Assigned task:
Look in the material below for the line with "594x285 pixels." and the line with "How do I perform: Click the gray", then set down exactly those two lines and all lines between, nothing more.

[[ Records for this exercise, beginning ]]

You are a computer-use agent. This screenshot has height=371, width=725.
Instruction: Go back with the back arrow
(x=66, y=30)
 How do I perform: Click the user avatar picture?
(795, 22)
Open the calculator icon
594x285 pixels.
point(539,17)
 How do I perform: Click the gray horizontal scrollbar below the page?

[[ Records for this exercise, end ]]
[[ Records for this exercise, beginning ]]

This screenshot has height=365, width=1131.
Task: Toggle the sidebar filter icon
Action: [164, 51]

[[ Records for this exercise, end ]]

Solution to the problem:
594x285 pixels.
point(539,17)
 How do I perform: Click the gray horizontal scrollbar below the page?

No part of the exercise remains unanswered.